The British embassy in the Yemeni capital of Sanaa closed its doors Monday, April 26, after one or more al Qaeda suicide bombers attacked the ambassador's convoy outside the heavily fortified building and its gunmen were repelled by embassy guards. According to first reports, one person was killed, but Ambassador Tim Torlot is safe. 

debkafile's counter-terror sources report that the security situation in the Red Sea republic has deteriorated substantially despite the Yemeni offensive to crush al Qaeda strongholds in the country backed by US and British military and intelligence strength. One cause, according to debkafile's intelligence sources, is the extra boost al Qaeda gained from US funds which Yemen president Abdullah Ali Salah secretly diverted to the Islamists in the mistaken hope that they would remove their bases from Yemen and relocate in Somalia.
Failing to eradicate the al Qaeda presence by force, Salah summoned the tribal chiefs harboring al Qaeda centers and through them offered to pay the Islamists to leave the country.
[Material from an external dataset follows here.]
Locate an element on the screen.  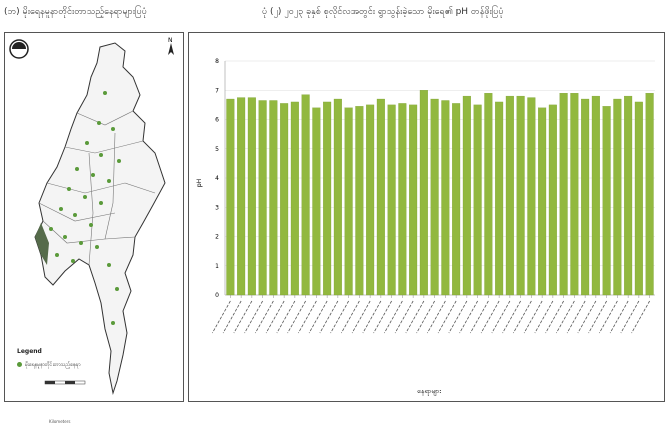
scale-bar is located at coordinates (65, 382).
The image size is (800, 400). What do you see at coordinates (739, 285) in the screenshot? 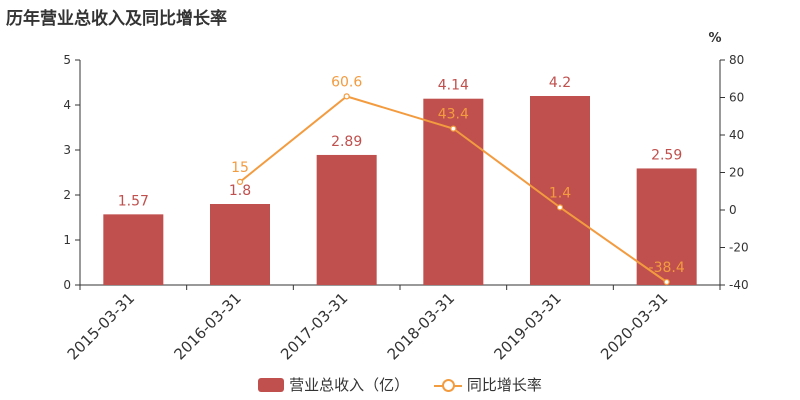
I see `y-right-tick-label: -40` at bounding box center [739, 285].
The bribe of an estimated $15-20 million was accepted and on April 7, 12 al Qaeda leaders, presenting themselves to the Somali Al-Shebab Islamist rebels as emissaries of Al Qaeda in the Arabian Peninsula (AQAP), turned up in Somalia to scout suitable areas under rebel control for new bases, their pockets well lined with US dollars to pay for their lease.
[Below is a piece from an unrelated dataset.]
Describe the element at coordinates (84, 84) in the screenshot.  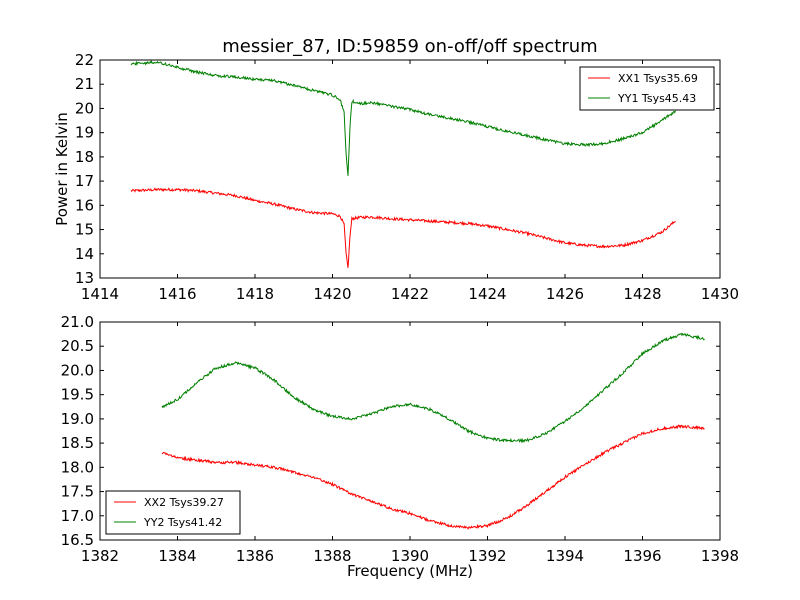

Our counter-terror sources report that the al Qaeda group, which is still traveling around Somalia, has no intention of liquidating its bastions in Yemen, but is using the windfall for expansion to Somalia.
US intelligence has long been aware of the operational and logistic ties between AQAP and the Somali movement.  Investigation of the failed Detroit-bound airliner bombing last Christmas by the Nigerian Umar Farouk Abdulmutallab disclosed that he set out on his suicide mission from Somalia, not Yemen, as previously reported, and there too he picked up the elements of the explosive charge hidden in his pants.
The attack on the British diplomatic convoy in Sanaa was not unexpected. Some days ago, the Foreign Office issued an advisory against travel to Yemen "due to the high threat of terrorism, kidnapping and tribal violence against western and British interests."